Minds + Machines Group Limited (AIM:MMX), the top-level domain registry company, announces that it has entered into a settlement agreement (the “Settlement Agreement”) with the vendors of ICM Registry, LLC (“ICM”), including Mr Stuart Lawley, the former majority shareholder of ICM (together the “Settlement Parties”) pursuant to recent alleged warranty claims, under the acquisition agreement entered into between the Company and ICM on 3 May 2018 (the “Acquisition Agreement”).
Under the terms of the Settlement Agreement the Company has agreed to pay the Settlement Parties in aggregate US$1.0 million in full and final settlement of all claims brought by the Settlement Parties (the “Settlement”) relating to the acquisition of ICM by the Company under the Acquisition Agreement.
Whilst the Directors believe that the alleged claims of the Settlement Parties are without merit, they believe the swift Settlement is in the best interests of the Company and allows it to focus on restoring shareholder value without the distraction of potentially expensive and time consuming litigation.
The Settlement Agreement will allow for a more positive relationship between the parties, including in particular Mr. Lawley, for the benefit of all MMX shareholders.
The Board of Directors is pleased to announce that Tony Farrow, who re-joined MMX at the end of October as Interim CEO has been appointed CEO of the Company. Mr. Farrow will also join the Board of Directors following completion of regulatory due diligence.

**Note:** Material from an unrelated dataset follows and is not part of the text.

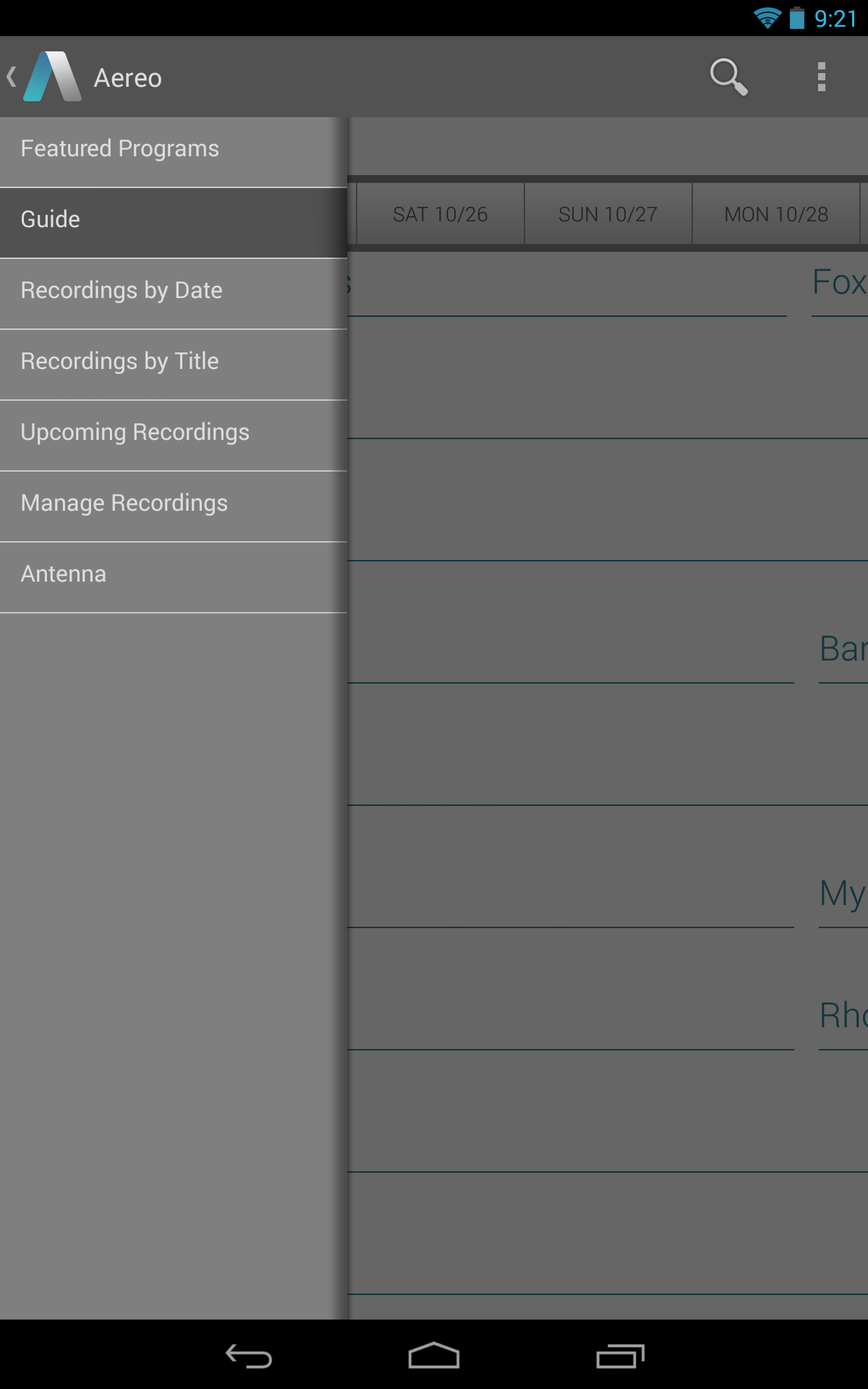
Task: Select the highlighted Guide entry
Action: click(174, 218)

Commenting on FY 2020 trading, Tony Farrow said:
“It is great to be back working with the MMX team. Our FY 2021 plan will focus on AdultBlock sales, extensive release of inventory to the market, quality registrations with the view of future renewal revenue and standardized promotions for our channel partners. It is a straightforward business where focus must remain on the quality of our domain registrations and promotions with our channel partners. We lost some of the momentum after the initial launch of AdultBlock in FY 2019. However, FY 2021 was always the target year for the full rollout of this new product, and I am encouraged by the dialogue with our channel partners to really move AdultBlock in FY 2021. I look forward to sharing more insight and information when we release our FY 2020 results in the Spring.”
MMX revenues in FY 2020 were largely in line with those for FY 2019. Renewal revenue remained consistent in FY 2020 at 68%. FY 2020 new standard registration revenue increased to 24% with reduced dependency on premium domains.

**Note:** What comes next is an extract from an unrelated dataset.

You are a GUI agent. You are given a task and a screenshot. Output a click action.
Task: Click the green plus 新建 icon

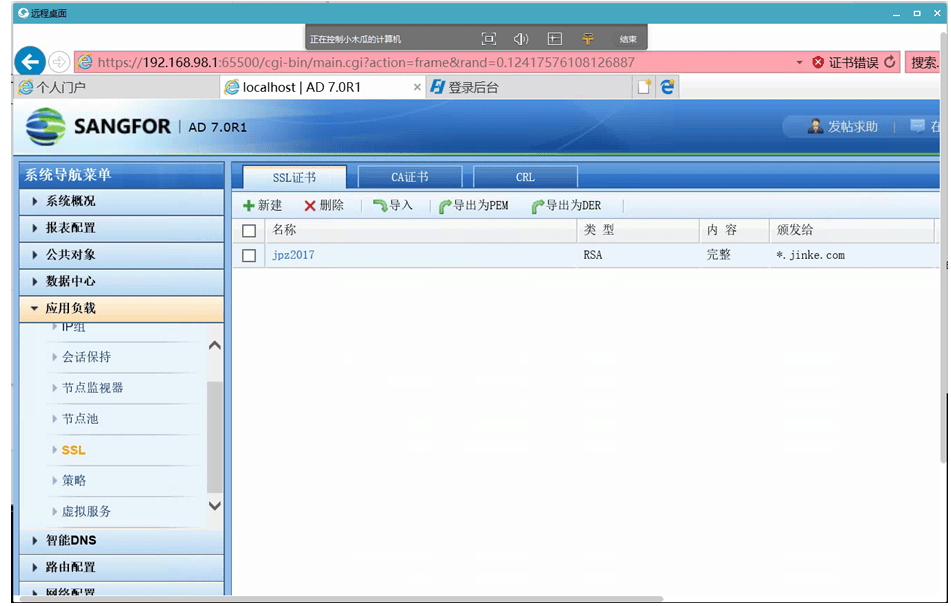point(249,206)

Billings declined 3% year on year, reflecting increases in most TLDs but a significant drop in AdultBlock billings in FY 2020 following its initial launch in FY 2019. In FY 2020 98% of billings were delivered through the registrar channel, eliminating the Company’s historical reliance on one-off brokered sales.
Domains Under Management (“DUMs”) declined 19% in FY 2020 compared to FY 2019, with no loss in contribution, reflecting an intentional shift by the Company to more profitable transactions. Continuing our sales efforts toward our higher margin TLDs will be a principle focus in FY 2021.
In addition to the departure of the Company’s former CEO and CFO, in FY 2020 MMX also reduced its workforce by 20%. Severance costs associated with this right sizing means that the reductions did not result in cost savings in FY 2020, but the reduced staffing will reduce costs in FY 2021. No separation costs were paid to the former CEO and CFO.
The new executive team is also reviewing the contribution received from each of its TLDs and the growth prospects for each from new sales initiatives to ensure the carrying values associated with each TLD is appropriate going forward.
Cashflow from operations was $6.4m in 2020 (2019: $0.5M, including onerous contract payments of $6.6M). Cash at year end stood at $8.9m (2019: $6.6m) after share and option buy-backs in the year of $3.1M. Through the share buy-back programme and the cancellation or buy-out of employee share options and restricted share awards, in FY 2020 the Company reduced the number of common shares outstanding by 3% and its fully diluted shares outstanding by more than 8.5%. The Company remains debt free.